Deux cas de figure se présentent pour chaque entreprise : soit elle ne produit pas de produits carbonés primaires, et elle se contente alors de répercuter dans ses factures-client – et ventilées selon la façon dont les biens facturés ont utilisé les intrants – le total des contenus carbone figurant sur les factures reçues. Soit elle est elle-même pour une part producteur primaire – éventuellement une production négative si elle retire du carbone— et elle ajoute (ou retranche) dans ses factures-clients le contenu carbone qu’elle aura généré dans l’acte de production et qu’il lui faudra estimer. On a dans tous les cas :
carbone contenu dans les factures-fournisseur + production nette primaire de carbone = carbone figurant dans les factures-client
Le fait comptable générateur, pour les flux en euros ou en carbone, c’est la facture, carbone « acheté » ou carbone « vendu ». Pour obtenir le contenu carbone associé à l’activité d’une entreprise, on fait la somme des contenus carbone figurant dans les factures-client, un montant homogène aux ventes ou chiffre d’affaires de l’entreprise. On ne s’écarte donc pas de la comptabilité classique en unités monétaires, ce qui restera un principe général de la CCU ; on ne fait que lui accoler les contenus carbone. Dans le cas d’un intrant incorporé dans plusieurs biens, le contrôleur de gestion aide à faire le partage, selon les principes habituels de la comptabilité analytique.
Pour un système de comptabilité carbone universellement en place, le mécanisme de transmission de l’information carbone ne nécessite rien d’autre que l’addition par le comptable des contenus carbone de la totalité des biens et services achetés, à laquelle s’ajoute l’estimation du contenu carbone, positif ou négatif, des biens carbonés primaires. Il faut insister sur l’universalité du mécanisme : c’est bien la totalité des factures entrantes (pour le carbone contenu dans les achats) et sortantes (pour celui transmis dans les ventes) qui est prise en compte, quel que soit le fournisseur, y compris par exemple les banques et assurances pour le service rendu. Et c’est la totalité des entreprises du pays qui, dans l’idéal, est soumise à ce mécanisme (on verra ce qu’il en est des importations). Pour la quasi-totalité des entreprises, toutes celles qui ne sont pas productrices nettes primaires, le seul décompte des factures remplace l’immersion technique dans des nomenclatures complexes. C’est un temps qu’elles libèrent pour se concentrer sur le seul point important : réduire leur empreinte carbone.

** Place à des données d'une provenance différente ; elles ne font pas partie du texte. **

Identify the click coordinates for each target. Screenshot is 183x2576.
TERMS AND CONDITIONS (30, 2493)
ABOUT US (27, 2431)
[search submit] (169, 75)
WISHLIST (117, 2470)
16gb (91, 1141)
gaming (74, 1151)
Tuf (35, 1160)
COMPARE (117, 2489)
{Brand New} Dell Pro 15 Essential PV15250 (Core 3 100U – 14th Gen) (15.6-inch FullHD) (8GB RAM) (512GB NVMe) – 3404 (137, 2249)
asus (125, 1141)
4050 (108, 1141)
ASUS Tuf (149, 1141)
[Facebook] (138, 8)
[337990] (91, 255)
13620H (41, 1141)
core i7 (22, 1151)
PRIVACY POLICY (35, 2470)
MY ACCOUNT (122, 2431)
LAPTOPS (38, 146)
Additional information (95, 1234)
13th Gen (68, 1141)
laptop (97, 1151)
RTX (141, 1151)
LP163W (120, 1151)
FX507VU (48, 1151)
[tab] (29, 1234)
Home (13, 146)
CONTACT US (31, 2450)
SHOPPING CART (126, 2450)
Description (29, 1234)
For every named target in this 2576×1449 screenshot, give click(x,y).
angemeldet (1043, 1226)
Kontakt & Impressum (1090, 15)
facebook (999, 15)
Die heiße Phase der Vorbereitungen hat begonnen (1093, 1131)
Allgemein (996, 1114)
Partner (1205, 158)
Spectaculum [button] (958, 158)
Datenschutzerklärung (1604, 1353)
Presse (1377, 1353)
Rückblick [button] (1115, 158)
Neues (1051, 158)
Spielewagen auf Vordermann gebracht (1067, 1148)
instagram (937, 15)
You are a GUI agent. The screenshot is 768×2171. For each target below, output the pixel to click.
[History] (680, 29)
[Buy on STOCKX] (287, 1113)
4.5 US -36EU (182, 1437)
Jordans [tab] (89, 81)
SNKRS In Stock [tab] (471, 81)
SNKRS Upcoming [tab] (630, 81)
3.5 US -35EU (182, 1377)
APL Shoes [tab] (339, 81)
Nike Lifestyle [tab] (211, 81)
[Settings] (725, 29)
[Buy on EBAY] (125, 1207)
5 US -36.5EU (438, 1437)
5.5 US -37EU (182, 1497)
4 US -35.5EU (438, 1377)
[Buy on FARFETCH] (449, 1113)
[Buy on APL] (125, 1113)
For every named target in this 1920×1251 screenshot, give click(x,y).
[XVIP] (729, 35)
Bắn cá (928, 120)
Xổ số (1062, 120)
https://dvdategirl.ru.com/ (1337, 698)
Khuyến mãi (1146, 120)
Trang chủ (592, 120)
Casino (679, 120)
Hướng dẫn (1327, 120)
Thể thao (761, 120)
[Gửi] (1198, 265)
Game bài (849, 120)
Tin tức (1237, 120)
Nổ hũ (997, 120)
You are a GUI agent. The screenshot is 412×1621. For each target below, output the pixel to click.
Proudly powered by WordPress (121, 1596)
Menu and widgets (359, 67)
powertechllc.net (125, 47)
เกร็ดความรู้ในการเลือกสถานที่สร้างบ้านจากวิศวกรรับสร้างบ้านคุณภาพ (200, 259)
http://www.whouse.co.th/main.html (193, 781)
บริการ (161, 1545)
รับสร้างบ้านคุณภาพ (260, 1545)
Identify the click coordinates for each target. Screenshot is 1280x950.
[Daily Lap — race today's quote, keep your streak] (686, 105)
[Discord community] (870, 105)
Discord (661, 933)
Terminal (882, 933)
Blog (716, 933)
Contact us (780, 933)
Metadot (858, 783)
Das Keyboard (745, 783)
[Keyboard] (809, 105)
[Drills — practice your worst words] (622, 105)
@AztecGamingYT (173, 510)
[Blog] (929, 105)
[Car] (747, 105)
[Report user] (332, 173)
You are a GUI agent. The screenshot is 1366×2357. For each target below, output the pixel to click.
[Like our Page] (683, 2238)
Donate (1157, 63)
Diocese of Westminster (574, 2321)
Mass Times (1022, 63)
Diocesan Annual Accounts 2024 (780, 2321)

La force du système vient du caractère décentralisée de la production d’information. On peut comparer à ce titre la CCU et la TVA. Dans les deux cas, la collecte de l’information – et de l’argent dans le cas de la TVA – se fait de façon décentralisée par les entreprises elles-mêmes sans qu’aucun organisme central n’intervienne. La TVA diffère bien sûr, puisque l’entreprise qui déclare la TVA procède par ajout successif non cumulable, sachant qu’elle se fait rembourser la TVA sur ses achats. La CCU, quant à elle, saisit le contenu carbone tel qu’il figure sur l’achat et le reporte sur la vente, un peu comme à saute-moutons.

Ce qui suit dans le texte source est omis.